The Anthropocene Extinction | |
Type: | studio |
Artist: | Cattle Decapitation |
Cover: | Cattle Decapitation - The Anthropocene Extinction.jpg |
Alt: | plastic pours from a dead man’s corpse in a post-apocalyptic beach environment with factories in the background |
Recorded: | January–February 2015 |
Studio: | Flatline Audio, Westminster, CO |
Genre: | Technical death metal, deathgrind |
Label: | Metal Blade |
Producer: | Dave Otero |
Prev Title: | Monolith of Inhumanity |
Prev Year: | 2012 |
Next Title: | Death Atlas |
Next Year: | 2019 |
The Anthropocene Extinction is the sixth studio album by American death metal band Cattle Decapitation. It was released on August 7, 2015, on Metal Blade Records.[1] It became Cattle Decapitation's first album to chart on the Billboard 200, debuting at No. 100 (No. 44 on "Top Albums").
The previous record, Monolith of Inhumanity, dealt with the future of Earth, if mankind keeps its current style of life.

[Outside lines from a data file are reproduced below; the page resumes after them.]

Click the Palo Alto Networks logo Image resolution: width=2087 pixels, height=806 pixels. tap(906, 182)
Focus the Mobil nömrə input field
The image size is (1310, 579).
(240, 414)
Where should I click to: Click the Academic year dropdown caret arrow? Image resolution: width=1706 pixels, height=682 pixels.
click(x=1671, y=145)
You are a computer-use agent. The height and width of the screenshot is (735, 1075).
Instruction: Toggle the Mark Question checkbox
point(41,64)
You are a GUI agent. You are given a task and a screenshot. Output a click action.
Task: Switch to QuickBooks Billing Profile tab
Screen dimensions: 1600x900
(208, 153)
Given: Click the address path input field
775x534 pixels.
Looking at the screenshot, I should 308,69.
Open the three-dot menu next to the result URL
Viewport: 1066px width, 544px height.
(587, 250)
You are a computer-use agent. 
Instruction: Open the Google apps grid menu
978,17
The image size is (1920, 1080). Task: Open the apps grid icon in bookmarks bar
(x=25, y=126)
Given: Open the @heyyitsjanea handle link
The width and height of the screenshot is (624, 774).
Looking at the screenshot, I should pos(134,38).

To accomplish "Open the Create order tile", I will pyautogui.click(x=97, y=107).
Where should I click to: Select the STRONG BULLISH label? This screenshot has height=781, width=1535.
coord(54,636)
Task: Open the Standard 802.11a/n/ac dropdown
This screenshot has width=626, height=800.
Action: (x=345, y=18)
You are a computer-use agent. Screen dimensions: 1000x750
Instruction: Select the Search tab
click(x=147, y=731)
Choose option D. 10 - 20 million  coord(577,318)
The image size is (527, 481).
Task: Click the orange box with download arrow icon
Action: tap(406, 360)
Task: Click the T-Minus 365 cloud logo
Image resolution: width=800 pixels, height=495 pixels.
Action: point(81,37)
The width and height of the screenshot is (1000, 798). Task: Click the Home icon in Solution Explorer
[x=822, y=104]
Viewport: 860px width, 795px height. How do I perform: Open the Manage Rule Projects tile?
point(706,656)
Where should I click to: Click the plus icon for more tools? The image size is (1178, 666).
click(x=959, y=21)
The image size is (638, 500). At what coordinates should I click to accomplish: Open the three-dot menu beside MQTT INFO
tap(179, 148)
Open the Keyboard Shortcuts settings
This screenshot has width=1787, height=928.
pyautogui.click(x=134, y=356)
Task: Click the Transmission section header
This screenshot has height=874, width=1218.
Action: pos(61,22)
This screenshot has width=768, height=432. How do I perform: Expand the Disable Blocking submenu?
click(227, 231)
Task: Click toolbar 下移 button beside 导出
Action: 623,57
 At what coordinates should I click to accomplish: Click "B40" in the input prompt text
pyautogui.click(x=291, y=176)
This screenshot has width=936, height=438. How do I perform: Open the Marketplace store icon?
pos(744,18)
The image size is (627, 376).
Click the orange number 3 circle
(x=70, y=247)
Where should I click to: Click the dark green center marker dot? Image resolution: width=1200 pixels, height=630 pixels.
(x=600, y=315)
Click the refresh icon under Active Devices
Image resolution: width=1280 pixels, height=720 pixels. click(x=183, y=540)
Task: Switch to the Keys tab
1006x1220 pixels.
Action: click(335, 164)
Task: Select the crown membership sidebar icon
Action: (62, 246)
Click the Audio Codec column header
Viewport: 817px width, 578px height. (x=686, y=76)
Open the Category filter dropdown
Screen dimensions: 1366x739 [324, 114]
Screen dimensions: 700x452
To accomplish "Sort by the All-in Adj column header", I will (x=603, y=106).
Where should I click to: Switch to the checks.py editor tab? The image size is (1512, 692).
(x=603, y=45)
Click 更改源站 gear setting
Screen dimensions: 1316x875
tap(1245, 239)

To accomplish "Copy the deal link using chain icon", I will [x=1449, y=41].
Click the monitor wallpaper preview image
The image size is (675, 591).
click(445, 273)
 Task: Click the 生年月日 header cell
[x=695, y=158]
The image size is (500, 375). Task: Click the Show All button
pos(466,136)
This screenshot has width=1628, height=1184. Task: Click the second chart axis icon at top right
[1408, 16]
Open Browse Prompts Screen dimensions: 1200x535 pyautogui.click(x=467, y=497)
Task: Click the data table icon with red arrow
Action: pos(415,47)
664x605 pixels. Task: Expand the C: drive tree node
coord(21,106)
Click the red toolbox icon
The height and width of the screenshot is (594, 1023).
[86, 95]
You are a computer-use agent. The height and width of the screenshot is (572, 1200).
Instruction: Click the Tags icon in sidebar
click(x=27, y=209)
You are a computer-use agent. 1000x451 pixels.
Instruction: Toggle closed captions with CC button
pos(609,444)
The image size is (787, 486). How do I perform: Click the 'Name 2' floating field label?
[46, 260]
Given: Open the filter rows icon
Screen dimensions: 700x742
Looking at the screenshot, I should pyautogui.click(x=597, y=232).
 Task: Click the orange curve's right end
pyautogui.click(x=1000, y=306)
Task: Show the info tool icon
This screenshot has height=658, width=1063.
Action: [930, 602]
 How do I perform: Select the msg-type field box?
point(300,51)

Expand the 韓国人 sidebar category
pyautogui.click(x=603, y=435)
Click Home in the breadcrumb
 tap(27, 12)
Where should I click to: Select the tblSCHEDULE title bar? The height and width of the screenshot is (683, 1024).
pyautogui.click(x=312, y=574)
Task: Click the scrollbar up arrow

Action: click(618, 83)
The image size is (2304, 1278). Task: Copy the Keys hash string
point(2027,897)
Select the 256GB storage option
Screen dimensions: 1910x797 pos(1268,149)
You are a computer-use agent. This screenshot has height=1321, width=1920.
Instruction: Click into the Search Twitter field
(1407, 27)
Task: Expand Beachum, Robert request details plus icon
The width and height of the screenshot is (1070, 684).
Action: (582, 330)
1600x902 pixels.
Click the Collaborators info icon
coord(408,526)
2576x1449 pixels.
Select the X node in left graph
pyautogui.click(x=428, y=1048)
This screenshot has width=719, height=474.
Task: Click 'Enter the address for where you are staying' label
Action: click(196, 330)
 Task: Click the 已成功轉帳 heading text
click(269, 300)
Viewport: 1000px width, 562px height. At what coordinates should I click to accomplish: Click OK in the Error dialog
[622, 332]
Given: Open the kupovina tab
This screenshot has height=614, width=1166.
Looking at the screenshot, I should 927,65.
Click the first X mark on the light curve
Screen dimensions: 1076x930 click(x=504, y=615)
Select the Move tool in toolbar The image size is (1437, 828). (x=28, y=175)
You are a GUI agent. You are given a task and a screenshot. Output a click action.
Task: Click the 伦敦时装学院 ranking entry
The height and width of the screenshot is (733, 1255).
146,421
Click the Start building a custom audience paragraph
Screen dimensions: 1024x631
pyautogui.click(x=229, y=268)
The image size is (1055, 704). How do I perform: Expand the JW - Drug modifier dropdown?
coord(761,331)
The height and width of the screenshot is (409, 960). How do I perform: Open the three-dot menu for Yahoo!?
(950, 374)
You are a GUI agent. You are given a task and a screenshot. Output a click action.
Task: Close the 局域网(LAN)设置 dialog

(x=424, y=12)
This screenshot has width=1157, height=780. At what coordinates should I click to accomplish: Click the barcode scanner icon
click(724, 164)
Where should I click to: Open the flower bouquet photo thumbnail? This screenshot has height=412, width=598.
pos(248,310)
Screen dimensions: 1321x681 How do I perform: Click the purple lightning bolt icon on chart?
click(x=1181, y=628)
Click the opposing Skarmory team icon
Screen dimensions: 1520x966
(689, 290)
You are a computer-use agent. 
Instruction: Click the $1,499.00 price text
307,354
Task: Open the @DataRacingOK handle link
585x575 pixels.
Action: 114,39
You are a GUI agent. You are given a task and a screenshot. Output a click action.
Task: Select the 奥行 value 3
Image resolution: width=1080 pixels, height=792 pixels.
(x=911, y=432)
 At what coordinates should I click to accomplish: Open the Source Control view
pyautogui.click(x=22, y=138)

The Anthropocene Extinction deals with the results of mankind's influence on the environment, such as the Great Pacific Garbage Patch.
The album received widespread acclaim from music critics. At Metacritic (a review aggregator site which assigns a normalized rating out of 100 from music critics), based on four critics, the album has received a score of 86/100, which indicates "universal acclaim". Reviews particularly praised Travis Ryan's vocal performance, with Exclaim! writing that "Littered throughout the wasteland of gurgling growls and shrill shrieks that fill The Anthropocene Extinction are the snarls that the vocalist experimented with on 2012's Monolith of Inhumanity, a sort of pseudo-singing that just might be more unsettling than his more traditional death metal scream, and which showcases his impressive range."
About.com praised the variety and songwriting on the album, praising the band's attention to detail: "Cattle Decapitation write albums, a quality that allows each song to fit within the entire grand vision. An interlude like 'The Burden of Seven Billion' may seem like filler, but its placement allows a reprise from a first half of life-draining potency. A similar claim follows the gloomy 'Ave Exitium', which follows in the vein of 'The Harvest Floor' and 'The Monolith' as a haunting intro to a momentous closer in 'Pacific Grim'."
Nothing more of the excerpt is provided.